→ **INPUT FOR THIS TASK**

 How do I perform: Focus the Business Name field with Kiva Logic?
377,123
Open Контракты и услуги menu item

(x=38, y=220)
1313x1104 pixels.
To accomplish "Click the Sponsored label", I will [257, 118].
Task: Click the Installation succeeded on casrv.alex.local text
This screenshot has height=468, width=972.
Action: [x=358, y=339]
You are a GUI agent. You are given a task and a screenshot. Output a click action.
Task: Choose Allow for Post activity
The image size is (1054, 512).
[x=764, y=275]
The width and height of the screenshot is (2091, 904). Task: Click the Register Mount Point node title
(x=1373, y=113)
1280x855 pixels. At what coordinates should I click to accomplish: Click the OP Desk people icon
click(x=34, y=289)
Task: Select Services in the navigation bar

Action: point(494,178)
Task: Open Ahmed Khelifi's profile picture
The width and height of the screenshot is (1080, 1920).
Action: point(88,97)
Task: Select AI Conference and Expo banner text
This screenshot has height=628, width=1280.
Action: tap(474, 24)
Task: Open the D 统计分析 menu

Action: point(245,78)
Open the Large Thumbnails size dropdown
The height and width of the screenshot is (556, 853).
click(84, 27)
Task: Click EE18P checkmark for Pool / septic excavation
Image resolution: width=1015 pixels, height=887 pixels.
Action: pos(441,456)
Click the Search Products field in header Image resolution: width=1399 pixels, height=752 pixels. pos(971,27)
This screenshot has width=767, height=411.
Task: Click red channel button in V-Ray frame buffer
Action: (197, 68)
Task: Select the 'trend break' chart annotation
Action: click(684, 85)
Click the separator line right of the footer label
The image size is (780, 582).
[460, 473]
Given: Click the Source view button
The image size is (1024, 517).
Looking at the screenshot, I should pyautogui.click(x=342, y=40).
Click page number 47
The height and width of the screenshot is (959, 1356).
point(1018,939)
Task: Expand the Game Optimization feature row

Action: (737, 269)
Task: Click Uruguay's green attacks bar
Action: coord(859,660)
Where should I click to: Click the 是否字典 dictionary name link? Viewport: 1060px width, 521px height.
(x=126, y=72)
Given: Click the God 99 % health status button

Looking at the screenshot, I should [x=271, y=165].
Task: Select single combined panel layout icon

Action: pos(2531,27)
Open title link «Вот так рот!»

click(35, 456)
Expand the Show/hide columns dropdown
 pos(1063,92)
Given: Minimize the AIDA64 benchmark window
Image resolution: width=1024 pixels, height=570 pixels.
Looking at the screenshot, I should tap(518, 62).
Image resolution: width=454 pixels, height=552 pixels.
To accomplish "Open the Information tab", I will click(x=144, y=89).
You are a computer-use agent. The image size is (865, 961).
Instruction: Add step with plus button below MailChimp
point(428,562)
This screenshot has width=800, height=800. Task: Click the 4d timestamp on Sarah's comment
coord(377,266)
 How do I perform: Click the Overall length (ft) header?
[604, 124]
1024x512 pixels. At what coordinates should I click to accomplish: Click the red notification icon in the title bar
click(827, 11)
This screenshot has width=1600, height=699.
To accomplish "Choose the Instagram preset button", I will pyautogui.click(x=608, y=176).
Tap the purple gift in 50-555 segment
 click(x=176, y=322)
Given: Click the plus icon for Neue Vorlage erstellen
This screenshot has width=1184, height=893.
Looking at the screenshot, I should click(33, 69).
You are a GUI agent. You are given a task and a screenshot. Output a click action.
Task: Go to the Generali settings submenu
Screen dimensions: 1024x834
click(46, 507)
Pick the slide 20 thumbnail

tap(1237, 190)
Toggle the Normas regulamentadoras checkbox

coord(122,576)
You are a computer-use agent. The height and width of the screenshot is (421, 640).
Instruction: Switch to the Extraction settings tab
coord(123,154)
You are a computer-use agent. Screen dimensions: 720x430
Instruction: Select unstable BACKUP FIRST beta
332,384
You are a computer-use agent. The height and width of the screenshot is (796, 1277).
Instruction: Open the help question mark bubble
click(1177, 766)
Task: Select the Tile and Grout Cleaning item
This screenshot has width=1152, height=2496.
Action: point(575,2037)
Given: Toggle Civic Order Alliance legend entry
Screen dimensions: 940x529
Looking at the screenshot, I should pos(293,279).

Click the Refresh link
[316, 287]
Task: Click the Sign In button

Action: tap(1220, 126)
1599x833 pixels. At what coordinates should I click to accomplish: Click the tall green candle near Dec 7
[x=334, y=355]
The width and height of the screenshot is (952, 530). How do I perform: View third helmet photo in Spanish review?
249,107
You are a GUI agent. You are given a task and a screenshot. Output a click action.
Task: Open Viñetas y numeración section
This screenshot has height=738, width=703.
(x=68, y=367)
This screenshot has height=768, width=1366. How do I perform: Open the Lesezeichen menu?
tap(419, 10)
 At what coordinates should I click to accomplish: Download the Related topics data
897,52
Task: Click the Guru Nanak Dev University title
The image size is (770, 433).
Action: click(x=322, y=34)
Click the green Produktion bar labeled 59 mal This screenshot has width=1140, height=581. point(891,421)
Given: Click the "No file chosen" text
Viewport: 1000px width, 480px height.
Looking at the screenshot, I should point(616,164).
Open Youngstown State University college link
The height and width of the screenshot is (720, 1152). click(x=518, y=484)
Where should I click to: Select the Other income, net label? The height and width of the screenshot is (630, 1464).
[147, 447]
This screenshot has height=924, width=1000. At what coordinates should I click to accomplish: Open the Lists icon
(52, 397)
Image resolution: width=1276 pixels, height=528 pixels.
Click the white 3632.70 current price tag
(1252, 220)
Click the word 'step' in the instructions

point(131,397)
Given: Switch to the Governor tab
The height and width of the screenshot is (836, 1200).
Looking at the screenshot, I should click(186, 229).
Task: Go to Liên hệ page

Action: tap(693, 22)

→ **DIRECTIONS FOR THIS TASK**
Lines that include the word "text" are to be extracted from the data above.

→ **RESPONSE TO THIS EXERCISE**
Task: Click the Installation succeeded on casrv.alex.local text
Task: Select AI Conference and Expo banner text
Given: Click the "No file chosen" text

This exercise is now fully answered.